The Highest-Paid 30-Year-Olds
The era of baby-faced dot-commers has definitely passed, but someone forgot to tell these guys. The CEOs of GSI Commerce, [...]
December 1 2002 by Sonja Sherwood
The era of baby-faced dot-commers has definitely passed, but someone forgot to tell these guys. The CEOs of GSI Commerce, FragranceNet and eUniverse are the highest-paid chiefs in their age group, according to a report by Hoover’s. They’ve all just turned 30.
What makes their stories unusual is that such young CEOs are still running their companies at all, given the uncertain future of today’s dot-coms and the general trend to replace young founders with seasoned managers.

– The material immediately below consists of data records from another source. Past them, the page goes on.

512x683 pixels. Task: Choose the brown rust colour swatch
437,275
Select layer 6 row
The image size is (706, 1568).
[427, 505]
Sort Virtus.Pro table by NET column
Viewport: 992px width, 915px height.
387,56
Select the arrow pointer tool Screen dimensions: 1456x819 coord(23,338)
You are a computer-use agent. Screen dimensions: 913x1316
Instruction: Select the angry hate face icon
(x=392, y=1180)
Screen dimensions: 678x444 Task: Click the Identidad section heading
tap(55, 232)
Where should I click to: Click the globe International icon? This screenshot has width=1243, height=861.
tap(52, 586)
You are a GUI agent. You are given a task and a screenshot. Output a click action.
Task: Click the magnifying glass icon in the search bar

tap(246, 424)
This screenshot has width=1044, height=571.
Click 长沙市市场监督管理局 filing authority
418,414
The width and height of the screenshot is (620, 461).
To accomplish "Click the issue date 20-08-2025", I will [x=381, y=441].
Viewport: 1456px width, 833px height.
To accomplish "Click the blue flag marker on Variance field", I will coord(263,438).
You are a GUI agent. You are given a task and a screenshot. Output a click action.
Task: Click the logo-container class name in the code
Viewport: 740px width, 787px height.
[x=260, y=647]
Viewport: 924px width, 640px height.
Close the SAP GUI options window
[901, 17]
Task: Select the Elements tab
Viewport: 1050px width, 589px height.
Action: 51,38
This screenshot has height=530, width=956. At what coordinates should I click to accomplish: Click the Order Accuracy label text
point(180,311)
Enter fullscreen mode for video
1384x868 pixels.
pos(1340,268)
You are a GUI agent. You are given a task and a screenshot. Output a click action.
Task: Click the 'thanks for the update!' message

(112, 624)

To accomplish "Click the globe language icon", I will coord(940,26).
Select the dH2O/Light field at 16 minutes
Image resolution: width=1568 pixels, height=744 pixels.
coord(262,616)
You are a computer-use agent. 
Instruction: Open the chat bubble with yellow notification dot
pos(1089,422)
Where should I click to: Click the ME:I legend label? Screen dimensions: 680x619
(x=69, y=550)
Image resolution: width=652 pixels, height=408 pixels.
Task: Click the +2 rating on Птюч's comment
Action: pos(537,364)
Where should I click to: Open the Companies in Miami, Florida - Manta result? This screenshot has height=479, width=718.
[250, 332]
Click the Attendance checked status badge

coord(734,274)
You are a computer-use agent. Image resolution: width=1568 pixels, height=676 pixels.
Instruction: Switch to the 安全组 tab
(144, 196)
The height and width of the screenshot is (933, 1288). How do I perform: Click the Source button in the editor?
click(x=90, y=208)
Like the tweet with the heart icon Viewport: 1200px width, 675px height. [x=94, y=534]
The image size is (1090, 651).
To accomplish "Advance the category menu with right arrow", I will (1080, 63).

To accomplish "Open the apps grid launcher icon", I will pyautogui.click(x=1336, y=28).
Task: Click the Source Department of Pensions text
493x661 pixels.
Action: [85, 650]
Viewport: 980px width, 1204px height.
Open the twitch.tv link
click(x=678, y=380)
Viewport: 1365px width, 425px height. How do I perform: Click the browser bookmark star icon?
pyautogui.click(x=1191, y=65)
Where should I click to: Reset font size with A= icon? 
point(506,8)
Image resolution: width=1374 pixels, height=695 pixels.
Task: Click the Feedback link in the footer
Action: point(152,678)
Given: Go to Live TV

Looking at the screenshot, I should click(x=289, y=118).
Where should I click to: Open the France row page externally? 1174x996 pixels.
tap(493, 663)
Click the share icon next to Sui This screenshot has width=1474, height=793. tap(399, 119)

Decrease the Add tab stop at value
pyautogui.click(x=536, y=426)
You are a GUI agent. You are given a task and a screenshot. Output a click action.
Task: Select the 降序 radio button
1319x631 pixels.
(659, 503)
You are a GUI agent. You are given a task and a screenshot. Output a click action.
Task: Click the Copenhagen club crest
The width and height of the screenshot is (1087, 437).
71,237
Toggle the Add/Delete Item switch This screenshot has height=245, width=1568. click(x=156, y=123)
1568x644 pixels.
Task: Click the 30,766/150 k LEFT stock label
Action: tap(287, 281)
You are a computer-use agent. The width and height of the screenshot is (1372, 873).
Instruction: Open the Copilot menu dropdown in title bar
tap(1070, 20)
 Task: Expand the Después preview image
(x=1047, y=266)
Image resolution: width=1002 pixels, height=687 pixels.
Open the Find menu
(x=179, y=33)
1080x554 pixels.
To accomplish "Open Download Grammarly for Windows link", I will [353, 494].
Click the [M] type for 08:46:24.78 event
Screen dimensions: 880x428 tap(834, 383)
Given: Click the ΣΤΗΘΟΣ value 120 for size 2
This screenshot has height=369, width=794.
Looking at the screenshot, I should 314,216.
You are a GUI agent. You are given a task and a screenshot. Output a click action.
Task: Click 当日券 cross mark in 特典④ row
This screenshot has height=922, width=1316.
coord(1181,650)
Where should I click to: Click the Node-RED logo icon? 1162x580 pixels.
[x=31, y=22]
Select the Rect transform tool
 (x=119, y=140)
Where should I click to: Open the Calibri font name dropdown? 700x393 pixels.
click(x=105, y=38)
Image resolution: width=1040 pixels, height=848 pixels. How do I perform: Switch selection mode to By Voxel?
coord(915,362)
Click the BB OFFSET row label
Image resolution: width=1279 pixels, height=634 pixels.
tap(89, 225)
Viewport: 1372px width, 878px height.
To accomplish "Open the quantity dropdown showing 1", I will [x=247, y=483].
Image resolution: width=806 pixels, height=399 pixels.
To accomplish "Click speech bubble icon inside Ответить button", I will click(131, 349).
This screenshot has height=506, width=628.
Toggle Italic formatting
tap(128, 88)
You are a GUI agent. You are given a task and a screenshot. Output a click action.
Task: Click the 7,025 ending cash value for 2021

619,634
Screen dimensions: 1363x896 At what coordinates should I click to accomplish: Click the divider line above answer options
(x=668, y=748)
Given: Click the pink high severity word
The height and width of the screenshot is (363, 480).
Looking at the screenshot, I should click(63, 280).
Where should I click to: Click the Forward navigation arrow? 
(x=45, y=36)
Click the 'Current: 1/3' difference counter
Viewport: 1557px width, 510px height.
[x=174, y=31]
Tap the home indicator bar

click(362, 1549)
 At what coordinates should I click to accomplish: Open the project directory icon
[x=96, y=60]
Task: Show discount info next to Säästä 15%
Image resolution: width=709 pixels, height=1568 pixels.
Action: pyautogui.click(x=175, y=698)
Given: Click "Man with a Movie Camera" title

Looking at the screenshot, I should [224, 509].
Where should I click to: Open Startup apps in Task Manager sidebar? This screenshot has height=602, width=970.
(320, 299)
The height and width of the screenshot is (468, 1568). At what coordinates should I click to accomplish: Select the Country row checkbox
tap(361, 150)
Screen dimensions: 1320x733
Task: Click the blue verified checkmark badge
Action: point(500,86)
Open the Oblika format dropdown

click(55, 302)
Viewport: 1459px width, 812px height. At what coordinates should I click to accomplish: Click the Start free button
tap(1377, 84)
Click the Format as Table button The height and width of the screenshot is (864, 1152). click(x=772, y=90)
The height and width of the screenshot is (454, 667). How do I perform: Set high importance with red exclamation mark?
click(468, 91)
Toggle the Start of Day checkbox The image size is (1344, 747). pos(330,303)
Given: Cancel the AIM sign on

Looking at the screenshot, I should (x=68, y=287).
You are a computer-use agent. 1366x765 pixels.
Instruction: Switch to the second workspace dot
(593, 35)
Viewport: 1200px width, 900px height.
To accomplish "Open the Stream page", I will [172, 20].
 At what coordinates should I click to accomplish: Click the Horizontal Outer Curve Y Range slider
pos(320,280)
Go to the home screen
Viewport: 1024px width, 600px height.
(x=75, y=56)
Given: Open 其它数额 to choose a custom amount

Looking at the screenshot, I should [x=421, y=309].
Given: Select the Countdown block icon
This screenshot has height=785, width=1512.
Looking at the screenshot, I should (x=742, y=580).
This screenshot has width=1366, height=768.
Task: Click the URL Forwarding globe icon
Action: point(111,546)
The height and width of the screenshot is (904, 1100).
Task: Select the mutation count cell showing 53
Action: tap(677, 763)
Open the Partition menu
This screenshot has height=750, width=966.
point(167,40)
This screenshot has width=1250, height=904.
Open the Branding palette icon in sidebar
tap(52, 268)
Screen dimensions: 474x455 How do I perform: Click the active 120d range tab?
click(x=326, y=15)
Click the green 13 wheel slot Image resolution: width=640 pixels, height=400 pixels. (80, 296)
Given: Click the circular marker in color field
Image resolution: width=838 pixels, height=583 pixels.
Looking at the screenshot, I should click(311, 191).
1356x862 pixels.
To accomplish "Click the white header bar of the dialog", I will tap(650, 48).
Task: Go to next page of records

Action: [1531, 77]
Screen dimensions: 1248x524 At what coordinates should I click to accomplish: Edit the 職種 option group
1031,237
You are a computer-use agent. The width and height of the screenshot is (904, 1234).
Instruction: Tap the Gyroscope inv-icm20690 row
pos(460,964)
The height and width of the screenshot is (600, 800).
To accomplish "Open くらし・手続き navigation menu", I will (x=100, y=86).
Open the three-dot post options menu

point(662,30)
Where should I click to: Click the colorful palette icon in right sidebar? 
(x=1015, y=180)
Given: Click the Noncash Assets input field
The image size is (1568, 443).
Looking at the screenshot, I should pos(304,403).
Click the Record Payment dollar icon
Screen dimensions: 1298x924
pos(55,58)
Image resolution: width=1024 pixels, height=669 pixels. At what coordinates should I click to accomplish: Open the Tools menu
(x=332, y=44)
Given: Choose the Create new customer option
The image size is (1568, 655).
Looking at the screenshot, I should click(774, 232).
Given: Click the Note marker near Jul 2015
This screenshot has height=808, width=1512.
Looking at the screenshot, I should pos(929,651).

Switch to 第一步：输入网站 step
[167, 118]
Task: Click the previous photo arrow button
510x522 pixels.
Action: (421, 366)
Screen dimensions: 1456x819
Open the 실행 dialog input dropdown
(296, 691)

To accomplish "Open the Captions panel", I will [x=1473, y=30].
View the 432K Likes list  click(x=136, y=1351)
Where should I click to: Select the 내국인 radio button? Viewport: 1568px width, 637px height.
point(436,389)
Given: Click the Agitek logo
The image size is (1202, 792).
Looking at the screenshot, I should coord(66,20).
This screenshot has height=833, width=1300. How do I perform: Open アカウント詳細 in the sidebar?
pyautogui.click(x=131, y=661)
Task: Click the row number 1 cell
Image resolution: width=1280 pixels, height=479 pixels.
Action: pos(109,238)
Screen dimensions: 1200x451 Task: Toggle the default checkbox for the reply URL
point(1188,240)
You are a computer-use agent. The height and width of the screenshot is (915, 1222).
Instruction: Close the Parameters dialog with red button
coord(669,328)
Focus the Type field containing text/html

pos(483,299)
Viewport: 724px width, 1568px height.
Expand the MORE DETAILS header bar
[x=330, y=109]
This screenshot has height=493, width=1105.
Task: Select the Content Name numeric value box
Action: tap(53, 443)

All three declined to be interviewed.
Topping the salary list is Michael Rubin, who brought in $325,000 last year as found-er and chief of GSI Commerce, a King of Prussia, Pa.-based company that runs online sales for sporting goods chains. He also received stock options worth $14.4 million that vest over the next three years.
Brad Greenspan earned $273,125 in cash and bonuses as chairman and CEO of Los Angeles-based eUniverse, which operates entertainment Web sites. Moreover, all but four of his 10-member management team are 30 or younger, making COO Adam Goldenberg, 21, and the president and director, Brett Brewer, 30, among the highest-paid young executives in the country.
Jason Apfel earned $250,000 in the fiscal year ending March 2002 running FragranceNet, an online discount fragrance store in Hauppauge, N.Y. That was twice as much as his father Dennis, 56, made as the company’s chairman, CFO and secretary.
Their salaries are modest compared with pay at major public companies, not to mention the IPO lucre amassed by dot-com darlings like Stephan Paternot, 28, the chic co-creator of TheGlobe.com, and Joe Park, the 30-year-old cofounder of Kozmo.com, both of whom have dropped off the radar along with their companies.
“Technology still tends to favor the young,” says one executive recruiter, noting cynically that small boards and insider directors also favor young founders.
But young though Rubin, Greenspan and Apfel are, in some ways they’re dinosaurs. Most Internet royalty have cashed in or burned out. Paternot, for example, is now producing an independent film about a doughnut artist. Park, the would-be king of on-demand delivery, lugs books to class at Harvard Business School.
In one respect, these three are very much with the times: They are all paid in cash, not options.